*** Opening EXERCISE MATERIAL ***
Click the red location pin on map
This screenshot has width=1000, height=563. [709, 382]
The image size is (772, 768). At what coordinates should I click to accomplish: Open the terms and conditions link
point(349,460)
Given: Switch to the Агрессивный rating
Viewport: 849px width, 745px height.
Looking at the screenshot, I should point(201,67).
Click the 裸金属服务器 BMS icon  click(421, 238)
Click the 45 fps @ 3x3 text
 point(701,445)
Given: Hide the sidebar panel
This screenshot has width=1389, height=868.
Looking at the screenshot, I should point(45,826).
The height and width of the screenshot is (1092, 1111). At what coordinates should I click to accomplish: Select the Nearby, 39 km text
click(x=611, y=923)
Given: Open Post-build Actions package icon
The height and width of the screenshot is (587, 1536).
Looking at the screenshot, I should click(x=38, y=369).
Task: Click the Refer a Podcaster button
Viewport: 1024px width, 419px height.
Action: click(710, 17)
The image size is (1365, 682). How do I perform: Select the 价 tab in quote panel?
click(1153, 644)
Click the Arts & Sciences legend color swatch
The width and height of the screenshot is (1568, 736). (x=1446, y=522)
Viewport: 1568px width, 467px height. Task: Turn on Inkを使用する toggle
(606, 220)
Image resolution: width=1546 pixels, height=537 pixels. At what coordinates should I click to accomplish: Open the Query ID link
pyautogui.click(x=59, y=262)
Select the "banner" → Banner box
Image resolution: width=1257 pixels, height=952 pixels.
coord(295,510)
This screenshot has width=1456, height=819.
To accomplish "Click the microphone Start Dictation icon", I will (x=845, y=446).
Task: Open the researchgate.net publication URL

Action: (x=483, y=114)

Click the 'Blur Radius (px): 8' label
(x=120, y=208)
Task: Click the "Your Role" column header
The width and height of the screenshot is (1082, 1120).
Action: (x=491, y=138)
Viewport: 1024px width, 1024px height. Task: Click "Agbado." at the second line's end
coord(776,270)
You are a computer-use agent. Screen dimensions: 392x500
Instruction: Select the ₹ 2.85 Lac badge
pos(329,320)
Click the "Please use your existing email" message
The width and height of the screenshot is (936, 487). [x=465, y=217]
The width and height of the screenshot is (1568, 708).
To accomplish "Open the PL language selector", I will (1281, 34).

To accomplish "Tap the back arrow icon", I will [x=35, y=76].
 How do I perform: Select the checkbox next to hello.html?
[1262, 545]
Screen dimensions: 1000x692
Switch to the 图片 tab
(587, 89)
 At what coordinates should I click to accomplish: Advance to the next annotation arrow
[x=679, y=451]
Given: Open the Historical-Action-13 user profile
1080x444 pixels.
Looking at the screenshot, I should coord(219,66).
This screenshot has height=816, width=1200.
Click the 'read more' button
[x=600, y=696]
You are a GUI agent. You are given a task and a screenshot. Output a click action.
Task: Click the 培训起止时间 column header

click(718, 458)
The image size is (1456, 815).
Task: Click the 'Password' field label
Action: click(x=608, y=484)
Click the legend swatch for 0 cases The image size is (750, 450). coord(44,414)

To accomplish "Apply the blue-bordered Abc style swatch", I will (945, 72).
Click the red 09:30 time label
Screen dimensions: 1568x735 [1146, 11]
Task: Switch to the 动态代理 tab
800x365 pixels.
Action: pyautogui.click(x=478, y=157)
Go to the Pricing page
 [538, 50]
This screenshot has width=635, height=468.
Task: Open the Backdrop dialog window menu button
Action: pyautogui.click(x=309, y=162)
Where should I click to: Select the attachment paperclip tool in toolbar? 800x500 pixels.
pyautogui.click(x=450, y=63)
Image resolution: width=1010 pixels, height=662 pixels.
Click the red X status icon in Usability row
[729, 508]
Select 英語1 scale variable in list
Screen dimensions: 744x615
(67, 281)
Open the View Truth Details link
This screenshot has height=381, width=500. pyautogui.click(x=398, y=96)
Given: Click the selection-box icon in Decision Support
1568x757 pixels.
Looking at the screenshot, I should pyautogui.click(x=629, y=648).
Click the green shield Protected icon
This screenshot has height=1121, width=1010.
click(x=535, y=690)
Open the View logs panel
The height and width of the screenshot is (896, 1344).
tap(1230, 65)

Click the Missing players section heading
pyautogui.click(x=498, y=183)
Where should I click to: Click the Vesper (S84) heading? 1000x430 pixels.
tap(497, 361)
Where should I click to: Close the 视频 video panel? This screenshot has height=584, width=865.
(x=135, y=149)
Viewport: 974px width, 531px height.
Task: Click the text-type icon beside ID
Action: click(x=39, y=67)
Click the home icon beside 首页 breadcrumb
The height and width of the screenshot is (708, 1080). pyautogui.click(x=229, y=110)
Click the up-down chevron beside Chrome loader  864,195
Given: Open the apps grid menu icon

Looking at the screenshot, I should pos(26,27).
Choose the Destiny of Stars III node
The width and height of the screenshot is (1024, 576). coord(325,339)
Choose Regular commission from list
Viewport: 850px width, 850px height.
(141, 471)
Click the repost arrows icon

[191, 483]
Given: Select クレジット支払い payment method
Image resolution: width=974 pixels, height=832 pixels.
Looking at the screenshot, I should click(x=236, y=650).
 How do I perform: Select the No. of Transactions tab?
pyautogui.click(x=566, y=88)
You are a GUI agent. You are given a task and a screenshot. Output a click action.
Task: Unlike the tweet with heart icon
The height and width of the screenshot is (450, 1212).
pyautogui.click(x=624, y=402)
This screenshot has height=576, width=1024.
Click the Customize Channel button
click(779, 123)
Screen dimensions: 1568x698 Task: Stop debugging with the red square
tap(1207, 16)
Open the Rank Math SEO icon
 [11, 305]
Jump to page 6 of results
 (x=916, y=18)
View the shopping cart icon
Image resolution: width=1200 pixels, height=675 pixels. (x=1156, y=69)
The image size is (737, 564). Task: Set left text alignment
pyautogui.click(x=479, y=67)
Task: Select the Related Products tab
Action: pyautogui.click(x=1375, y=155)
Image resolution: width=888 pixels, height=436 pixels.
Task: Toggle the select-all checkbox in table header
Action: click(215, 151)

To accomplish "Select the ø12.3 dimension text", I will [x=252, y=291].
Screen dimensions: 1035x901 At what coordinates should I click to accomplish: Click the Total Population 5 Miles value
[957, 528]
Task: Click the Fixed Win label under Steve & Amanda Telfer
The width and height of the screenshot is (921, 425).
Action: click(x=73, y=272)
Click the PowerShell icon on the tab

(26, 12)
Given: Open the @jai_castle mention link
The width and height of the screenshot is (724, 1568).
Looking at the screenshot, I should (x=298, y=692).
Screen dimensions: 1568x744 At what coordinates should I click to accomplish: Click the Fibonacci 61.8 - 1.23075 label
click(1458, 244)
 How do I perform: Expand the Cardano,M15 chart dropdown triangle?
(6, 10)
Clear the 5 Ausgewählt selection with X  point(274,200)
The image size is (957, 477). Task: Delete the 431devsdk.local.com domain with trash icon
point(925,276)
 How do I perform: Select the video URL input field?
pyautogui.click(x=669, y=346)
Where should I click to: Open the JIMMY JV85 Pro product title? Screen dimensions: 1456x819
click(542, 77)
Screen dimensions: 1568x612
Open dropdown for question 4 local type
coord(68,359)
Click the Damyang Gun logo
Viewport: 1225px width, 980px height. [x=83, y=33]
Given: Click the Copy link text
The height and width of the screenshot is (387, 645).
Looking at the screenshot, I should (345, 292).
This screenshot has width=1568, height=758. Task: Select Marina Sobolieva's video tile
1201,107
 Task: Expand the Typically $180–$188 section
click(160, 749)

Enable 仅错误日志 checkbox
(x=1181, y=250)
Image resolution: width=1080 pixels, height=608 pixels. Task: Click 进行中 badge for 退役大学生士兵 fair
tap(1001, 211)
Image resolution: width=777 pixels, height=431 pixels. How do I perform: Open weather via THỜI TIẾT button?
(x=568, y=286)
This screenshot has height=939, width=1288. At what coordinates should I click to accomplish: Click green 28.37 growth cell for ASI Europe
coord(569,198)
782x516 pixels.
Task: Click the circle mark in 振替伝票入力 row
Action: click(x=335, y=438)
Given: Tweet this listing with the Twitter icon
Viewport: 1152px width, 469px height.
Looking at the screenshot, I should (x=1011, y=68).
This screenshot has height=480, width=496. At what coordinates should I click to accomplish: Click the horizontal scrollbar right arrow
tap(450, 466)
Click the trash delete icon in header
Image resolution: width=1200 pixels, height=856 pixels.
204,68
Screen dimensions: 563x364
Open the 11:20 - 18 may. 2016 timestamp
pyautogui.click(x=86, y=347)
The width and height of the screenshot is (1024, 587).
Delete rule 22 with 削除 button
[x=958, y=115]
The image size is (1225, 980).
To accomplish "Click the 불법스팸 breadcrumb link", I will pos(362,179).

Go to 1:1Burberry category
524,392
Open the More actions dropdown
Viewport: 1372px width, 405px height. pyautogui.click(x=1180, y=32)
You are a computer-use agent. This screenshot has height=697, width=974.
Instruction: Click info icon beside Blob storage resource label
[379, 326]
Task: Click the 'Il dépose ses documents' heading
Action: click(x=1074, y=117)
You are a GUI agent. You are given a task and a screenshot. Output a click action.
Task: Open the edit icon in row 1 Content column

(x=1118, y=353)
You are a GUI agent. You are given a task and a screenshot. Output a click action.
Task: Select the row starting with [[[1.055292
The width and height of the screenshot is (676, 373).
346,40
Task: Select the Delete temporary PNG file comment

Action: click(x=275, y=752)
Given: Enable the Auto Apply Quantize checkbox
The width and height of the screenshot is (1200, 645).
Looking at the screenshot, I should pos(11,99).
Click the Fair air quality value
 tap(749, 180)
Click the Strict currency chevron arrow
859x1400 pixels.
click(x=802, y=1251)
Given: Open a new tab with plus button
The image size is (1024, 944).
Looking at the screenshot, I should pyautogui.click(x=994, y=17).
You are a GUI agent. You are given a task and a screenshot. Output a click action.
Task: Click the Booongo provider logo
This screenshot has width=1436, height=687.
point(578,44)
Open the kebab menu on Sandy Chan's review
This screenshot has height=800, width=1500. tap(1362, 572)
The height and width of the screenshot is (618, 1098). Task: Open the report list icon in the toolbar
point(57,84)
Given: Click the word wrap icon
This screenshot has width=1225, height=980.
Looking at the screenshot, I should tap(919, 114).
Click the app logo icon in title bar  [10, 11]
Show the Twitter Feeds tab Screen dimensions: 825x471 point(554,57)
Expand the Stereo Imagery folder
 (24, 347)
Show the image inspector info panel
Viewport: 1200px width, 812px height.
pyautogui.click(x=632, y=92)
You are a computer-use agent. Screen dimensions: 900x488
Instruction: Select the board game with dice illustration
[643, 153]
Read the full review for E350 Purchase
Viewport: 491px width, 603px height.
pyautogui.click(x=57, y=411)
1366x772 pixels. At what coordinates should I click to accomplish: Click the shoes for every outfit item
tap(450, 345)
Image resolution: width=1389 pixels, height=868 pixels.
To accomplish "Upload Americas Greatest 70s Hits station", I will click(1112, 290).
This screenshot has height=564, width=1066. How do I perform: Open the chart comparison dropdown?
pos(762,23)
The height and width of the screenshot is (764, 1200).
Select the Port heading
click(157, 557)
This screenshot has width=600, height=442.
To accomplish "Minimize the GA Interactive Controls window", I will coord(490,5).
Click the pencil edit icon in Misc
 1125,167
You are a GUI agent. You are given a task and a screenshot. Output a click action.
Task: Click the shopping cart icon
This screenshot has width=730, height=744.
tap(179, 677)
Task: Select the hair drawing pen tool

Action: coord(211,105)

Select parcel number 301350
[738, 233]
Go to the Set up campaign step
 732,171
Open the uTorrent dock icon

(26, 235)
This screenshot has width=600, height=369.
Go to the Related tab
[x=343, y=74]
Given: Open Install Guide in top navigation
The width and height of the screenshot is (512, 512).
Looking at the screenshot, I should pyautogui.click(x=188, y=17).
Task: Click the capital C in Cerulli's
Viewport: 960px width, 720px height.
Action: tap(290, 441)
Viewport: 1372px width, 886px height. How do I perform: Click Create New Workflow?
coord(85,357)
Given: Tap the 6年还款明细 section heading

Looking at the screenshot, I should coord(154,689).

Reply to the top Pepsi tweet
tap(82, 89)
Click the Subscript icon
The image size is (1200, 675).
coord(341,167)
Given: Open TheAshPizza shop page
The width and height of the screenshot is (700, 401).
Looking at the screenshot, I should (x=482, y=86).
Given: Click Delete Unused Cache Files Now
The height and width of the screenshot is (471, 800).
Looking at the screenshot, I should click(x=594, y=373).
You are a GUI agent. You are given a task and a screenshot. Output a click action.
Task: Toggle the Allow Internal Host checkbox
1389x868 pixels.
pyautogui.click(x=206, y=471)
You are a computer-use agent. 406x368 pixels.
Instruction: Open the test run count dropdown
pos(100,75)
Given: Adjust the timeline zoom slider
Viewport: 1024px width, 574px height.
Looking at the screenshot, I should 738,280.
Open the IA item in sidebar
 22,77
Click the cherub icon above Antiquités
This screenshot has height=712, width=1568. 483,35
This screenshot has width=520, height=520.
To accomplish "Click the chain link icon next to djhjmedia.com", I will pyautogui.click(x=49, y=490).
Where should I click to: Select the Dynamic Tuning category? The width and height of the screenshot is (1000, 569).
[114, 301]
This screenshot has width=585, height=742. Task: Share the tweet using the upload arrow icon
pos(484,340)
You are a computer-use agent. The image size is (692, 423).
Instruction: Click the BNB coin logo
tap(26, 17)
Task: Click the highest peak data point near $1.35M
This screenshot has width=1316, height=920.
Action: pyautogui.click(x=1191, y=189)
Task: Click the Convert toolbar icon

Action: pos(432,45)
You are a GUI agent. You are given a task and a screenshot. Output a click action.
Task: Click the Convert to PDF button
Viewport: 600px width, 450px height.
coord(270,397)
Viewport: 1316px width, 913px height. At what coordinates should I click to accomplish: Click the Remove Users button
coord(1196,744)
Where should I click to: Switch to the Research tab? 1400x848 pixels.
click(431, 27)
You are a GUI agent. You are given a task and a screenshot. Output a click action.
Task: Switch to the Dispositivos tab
*** Closing EXERCISE MATERIAL ***
_EXERCISE DESCRIPTION_
Transcribe the lines above between the line holding "Open the View Truth Details link" and the line holding "Click the green shield Protected icon", inclusive, exactly as they stand and with nothing added.

_RESULT FOR THIS EXERCISE_
Open the View Truth Details link
This screenshot has height=381, width=500. pyautogui.click(x=398, y=96)
Given: Click the selection-box icon in Decision Support
1568x757 pixels.
Looking at the screenshot, I should pyautogui.click(x=629, y=648).
Click the green shield Protected icon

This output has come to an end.